Anak berada dalam hubungan akrab dengan orangtuanya, yang seharusnya
menunjukkan kepadanya kemesraan tetapi berhak menuntut ketaatannya. Kata ini
juga searti dengan keturunan. Anak disebut juga keanggotaan dalam suatu
kelompok ataupun adanya suatu ciri khas yang sama.[7]
Dengan kata lain, anak di dalam PL dan PB, juga termasuk dalam penciptaan
manusia pada hari keenam.
Dari
pengertian tentang anak di atas dan makna kehadiran anak di tengah keluarga
sangat sentral dalam arti memiliki anak menjadi dambaan setiap keluarga yang
menikah. Dengan adanya anak maka kasih sayang orangtua (suami dan istri) akan
semakin nyata bagaimana mereka melaksanakan fungsinya sebagai orangtua, baik
sebagai pendidik, pemimpin, sahabat dan sebagai imam di tengah keluarga. Dalam
artian inilah barangkali menjadi latar belakang bagi keluarga yang tidak
memiliki anak termotivasi untuk melakukan adopsi agar kasih sayang mereka dapat
tersalur secara langsung dan nyata di
tengah keluarga.
III. Pengertian Adopsi
3.1 Etimologi
Secara
etimologi, adopsi berasal dari kata Adoptie (bahasa Belanda) dan Adopt, Adoption (bahasa Inggris), yang
artinya pengangkatan anak. Dalam bahasa Aram disebut “tabani” yang artinya
menjadikan sebagai anak. Sedangkan Mahmud Yunus mengartikan “tabani” dengan
mengambil anak.[8]
Dalam bahasa Yunani, adopsi disebut Hoiostesia,
yang terdiri dari 2 kata: huios,
artinya “anak” dan titemi, artinya
“menjadikan” (Roma 8:15; 8:23; 9:4; Gal. 4:5; Ef. 1:5). Ayat-ayat ini berada
pada perikop dengan konteks pembicaraan tentang orang beriman yang diangkat
sebagai anak Allah, yang artinya pengangkatan anak atau pemungutan anak.[9]
Dalam bahasa Arab disebut dengan Tabbani,
artinya untuk mengambil anak angkat.[10]
Dalam
Kamus Umum bahasa Indoneisia pengertian anak angkat adalah anak orang lain
diambil dan diasuh sebagai anak sendiri[11] Kemudian Hilman Kusuma[12]
merumuskan anak angkat adalah orang lain yang dianggap anak sendiri oleh
orangtua angkat dengan resmi menurut hukum adopsi setempat dengan tujuan untuk
kelangsungan keturunan atau pemeliharaan atas harta kekayaaan rumah tangga.

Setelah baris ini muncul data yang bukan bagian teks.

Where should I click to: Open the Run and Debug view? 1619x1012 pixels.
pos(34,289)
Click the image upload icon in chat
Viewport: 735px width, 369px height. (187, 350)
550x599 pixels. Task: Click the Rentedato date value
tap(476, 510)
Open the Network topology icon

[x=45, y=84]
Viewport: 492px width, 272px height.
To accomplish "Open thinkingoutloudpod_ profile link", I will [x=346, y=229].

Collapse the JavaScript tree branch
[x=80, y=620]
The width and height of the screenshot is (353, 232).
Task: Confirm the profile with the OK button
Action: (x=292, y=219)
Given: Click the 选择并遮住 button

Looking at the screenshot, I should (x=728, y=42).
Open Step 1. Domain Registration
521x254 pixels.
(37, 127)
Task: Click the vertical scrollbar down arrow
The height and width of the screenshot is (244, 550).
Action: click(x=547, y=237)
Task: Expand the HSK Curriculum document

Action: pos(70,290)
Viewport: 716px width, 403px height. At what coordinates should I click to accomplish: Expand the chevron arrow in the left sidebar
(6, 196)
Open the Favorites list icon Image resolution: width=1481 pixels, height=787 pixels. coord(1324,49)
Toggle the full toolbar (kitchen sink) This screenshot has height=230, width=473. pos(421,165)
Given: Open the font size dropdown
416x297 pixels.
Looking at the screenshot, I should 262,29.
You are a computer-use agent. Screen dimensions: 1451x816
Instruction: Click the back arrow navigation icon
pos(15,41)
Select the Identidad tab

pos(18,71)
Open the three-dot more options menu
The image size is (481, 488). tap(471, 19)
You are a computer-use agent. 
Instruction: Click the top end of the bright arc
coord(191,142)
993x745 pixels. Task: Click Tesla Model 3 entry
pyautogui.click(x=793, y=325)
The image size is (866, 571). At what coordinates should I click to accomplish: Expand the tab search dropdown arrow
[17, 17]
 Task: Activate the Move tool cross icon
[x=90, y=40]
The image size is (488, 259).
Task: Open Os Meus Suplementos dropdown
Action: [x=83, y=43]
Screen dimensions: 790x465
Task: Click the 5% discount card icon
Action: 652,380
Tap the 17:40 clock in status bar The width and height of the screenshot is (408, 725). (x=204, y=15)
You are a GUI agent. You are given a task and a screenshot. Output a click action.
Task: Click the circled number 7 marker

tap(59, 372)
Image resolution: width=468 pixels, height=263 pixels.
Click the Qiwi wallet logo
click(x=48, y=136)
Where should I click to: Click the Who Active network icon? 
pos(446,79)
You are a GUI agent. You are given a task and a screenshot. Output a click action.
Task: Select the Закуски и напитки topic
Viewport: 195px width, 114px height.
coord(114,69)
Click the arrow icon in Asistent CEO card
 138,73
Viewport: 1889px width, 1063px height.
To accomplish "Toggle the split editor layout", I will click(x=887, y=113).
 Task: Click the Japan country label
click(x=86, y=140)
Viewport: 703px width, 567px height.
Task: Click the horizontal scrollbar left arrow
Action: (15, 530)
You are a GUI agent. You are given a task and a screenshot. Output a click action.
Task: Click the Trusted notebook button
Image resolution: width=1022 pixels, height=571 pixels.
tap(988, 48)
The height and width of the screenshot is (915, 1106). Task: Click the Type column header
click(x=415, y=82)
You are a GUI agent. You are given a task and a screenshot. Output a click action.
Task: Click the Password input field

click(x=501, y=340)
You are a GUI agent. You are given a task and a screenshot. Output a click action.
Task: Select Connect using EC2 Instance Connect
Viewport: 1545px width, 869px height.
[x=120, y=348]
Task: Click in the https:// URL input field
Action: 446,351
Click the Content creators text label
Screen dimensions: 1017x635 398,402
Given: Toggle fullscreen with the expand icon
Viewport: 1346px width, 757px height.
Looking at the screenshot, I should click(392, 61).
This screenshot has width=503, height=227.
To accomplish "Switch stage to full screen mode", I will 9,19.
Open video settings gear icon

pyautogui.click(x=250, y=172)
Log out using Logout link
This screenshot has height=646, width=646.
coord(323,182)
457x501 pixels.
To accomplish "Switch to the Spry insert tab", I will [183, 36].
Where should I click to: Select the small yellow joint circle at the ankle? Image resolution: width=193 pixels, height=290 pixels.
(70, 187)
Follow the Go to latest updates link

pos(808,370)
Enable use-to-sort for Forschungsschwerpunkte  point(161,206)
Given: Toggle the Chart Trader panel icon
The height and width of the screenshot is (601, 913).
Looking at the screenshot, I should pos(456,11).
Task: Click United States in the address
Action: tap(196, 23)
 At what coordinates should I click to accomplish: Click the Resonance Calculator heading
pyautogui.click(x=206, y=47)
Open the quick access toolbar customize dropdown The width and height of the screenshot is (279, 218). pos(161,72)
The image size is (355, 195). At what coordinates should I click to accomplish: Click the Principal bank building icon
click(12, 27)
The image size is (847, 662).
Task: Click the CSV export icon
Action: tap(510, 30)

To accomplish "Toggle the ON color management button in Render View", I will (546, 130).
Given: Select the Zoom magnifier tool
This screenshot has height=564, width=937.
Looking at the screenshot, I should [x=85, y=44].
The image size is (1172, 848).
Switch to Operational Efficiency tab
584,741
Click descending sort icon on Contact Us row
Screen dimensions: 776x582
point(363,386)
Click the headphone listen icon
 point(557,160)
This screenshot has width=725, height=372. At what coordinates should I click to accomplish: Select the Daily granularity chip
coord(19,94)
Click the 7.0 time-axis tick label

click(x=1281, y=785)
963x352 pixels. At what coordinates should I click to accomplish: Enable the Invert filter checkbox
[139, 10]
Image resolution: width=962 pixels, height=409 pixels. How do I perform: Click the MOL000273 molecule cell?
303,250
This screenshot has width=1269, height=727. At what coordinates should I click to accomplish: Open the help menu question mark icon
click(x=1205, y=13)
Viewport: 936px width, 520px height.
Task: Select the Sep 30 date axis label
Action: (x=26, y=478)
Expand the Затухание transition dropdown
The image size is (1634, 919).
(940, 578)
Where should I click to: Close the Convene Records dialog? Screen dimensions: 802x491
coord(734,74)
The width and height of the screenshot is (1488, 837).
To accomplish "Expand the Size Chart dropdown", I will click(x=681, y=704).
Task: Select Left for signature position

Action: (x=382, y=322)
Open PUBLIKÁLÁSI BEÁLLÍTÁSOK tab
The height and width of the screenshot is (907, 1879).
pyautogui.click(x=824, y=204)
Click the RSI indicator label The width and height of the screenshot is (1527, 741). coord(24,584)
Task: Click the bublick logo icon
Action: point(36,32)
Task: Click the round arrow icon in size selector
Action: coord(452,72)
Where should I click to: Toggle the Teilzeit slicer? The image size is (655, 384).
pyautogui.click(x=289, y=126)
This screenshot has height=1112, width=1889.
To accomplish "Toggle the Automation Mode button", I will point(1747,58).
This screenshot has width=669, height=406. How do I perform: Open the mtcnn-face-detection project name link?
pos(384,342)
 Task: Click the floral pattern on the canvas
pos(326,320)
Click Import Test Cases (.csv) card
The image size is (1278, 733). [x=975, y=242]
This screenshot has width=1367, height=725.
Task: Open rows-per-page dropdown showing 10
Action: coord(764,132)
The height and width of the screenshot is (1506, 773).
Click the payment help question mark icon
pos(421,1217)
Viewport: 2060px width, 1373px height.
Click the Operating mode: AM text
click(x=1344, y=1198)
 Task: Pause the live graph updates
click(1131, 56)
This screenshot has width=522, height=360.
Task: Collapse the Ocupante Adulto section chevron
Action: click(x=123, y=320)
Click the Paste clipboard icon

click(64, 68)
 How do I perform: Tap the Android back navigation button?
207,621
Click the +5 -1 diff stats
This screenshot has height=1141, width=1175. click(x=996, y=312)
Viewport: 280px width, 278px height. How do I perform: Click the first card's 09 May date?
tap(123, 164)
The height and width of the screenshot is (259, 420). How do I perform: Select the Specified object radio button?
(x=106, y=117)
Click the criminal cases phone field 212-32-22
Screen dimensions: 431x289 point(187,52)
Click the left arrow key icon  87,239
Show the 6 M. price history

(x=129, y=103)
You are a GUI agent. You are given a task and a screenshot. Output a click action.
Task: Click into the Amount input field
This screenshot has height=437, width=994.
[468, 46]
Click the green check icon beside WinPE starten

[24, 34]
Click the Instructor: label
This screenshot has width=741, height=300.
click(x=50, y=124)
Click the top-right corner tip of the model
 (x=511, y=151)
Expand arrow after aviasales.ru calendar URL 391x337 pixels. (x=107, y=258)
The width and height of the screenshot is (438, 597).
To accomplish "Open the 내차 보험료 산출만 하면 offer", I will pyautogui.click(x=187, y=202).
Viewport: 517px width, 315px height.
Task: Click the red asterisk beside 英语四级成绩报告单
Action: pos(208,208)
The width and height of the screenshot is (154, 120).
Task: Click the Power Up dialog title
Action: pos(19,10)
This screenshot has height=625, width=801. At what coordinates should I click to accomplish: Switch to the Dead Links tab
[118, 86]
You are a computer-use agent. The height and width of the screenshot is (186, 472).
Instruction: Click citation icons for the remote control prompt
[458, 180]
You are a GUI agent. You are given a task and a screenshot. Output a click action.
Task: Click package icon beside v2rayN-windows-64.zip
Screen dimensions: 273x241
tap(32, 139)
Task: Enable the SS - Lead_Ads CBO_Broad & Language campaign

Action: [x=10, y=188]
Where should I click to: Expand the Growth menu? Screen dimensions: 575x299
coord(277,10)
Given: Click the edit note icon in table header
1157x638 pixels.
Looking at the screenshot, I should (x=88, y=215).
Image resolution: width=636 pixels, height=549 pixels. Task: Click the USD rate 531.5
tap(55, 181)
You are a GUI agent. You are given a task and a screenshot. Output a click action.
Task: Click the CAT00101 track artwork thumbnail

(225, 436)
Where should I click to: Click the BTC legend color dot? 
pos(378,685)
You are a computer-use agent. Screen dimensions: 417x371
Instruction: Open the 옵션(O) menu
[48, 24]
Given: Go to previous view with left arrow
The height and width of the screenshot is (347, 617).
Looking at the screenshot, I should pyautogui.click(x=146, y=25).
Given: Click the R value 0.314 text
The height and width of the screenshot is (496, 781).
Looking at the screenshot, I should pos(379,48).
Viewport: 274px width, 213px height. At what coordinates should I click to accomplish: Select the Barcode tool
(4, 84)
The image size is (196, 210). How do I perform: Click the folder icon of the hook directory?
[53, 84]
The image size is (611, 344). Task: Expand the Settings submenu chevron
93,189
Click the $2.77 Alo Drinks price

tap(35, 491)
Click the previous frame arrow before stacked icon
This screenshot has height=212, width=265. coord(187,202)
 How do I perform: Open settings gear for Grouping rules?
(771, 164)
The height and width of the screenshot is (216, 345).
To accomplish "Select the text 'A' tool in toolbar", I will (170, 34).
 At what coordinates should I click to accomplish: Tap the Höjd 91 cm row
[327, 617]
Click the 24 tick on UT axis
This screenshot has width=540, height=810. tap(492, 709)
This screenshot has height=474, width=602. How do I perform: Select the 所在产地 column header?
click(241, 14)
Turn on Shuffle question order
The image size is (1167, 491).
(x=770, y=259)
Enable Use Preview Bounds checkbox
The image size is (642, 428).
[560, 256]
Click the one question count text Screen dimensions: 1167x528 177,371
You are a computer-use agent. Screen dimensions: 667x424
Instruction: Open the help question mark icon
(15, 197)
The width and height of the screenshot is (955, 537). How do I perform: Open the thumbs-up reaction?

Penekanan utama adalah penerimaan status anak angkat dari hasil pengangkatan
anak sebagai anak kandung.
Pengertian
secara terminologi memberikan
defenisi pengangkatan anak adalah suatu tindakan mengambil anak orang lain
untuk dipelihara dan diperlakukan sebagai anak keturunannya sendiri,
berdasarkan ketentuan-ketentuan yang disepakati bersama dan sah menurut hukum
yang berlaku di masyarakat yang bersangkutan. Disamping itu pengertian anak
angkat adalah seorang yang bukan keturunan suami istri, namun ia diambil,
dipeliharan dan diperlakukan seperti halnya anak keturunan sendiri.
Pengangkatan anak dilakukan dengan beberapa alasan:[13]
a.
Adanya beberapa kepercayaan yang
masih kuat di beberapa daerah yang mengatakan bahwa dengan jalan mengangkat
anak nantinya akan mendapat keturunan atau dengan perkataan lain mengangkat
anak hanya sebagai pancingan untuk mendapatkan keturunan sendiri.
b.
Mempertahankan garis keturunan. Dalam
suatu pekawinan dimana pasangan suami istri yang tidak mendapatkan keturunan
sehingga mereka kwatir akan punahnya garis keturuna mereka, oleh sebab itu
jalan untuk penyelamatan adalah mengangkat anak.
c.
Alasan ekonomis; dimana keluarga
si anak tidak sanggup lagi memelihara dan mendidiknya, oleh sebab itu diberi
kesempatan kepada keluarga lain untuk mendidiknya dan memeliharan anak itu
dengan jalan mengadopsinya.
3.2. Pertimbangan untuk
melakukan adopsi
Alasan
yang sering dikemukakan orang yang mengadopsi anak adalah karena mereka tidak mempunyai anak kandung. Dengan
kehadiran anak adopsi, keluarga itu merasa lengkap: Bapak, Ibu, Anak.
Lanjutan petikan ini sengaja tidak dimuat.